### ASSIGNED TASK
The required output is the line containing "1039x897 pixels. At" followed by each line through the end of the data below, repeated exactly and with nothing added.

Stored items
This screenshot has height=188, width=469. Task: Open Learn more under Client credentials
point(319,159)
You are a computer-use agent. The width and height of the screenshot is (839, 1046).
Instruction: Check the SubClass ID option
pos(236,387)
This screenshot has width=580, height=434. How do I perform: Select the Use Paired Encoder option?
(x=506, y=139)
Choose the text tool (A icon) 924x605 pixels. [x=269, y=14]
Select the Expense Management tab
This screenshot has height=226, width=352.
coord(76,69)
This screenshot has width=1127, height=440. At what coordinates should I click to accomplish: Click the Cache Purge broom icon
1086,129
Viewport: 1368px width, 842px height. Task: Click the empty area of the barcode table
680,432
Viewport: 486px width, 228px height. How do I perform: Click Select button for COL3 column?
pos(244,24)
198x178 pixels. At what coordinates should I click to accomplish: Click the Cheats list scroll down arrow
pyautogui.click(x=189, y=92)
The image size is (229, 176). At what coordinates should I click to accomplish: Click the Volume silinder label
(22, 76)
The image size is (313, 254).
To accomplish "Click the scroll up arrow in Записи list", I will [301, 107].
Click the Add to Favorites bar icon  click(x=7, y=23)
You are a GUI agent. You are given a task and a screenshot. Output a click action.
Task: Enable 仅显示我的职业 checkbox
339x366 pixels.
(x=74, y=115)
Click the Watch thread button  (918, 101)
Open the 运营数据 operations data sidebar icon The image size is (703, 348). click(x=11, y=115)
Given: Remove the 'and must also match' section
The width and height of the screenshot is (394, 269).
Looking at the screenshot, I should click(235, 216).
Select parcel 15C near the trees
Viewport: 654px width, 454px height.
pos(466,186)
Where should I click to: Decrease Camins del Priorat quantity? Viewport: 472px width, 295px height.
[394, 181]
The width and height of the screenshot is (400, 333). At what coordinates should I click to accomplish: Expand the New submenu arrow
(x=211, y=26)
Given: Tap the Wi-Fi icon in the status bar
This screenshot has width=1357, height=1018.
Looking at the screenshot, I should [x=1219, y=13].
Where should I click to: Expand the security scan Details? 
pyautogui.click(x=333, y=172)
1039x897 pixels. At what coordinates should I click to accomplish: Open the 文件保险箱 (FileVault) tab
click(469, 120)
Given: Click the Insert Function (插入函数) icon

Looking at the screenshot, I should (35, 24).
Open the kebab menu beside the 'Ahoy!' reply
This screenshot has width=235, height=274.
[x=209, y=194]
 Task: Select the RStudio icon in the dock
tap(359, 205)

### OUTPUT OF THE TASK
1039x897 pixels. At what coordinates should I click to accomplish: Open the 文件保险箱 (FileVault) tab
click(469, 120)
Given: Click the Insert Function (插入函数) icon

Looking at the screenshot, I should (35, 24).
Open the kebab menu beside the 'Ahoy!' reply
This screenshot has width=235, height=274.
[x=209, y=194]
 Task: Select the RStudio icon in the dock
tap(359, 205)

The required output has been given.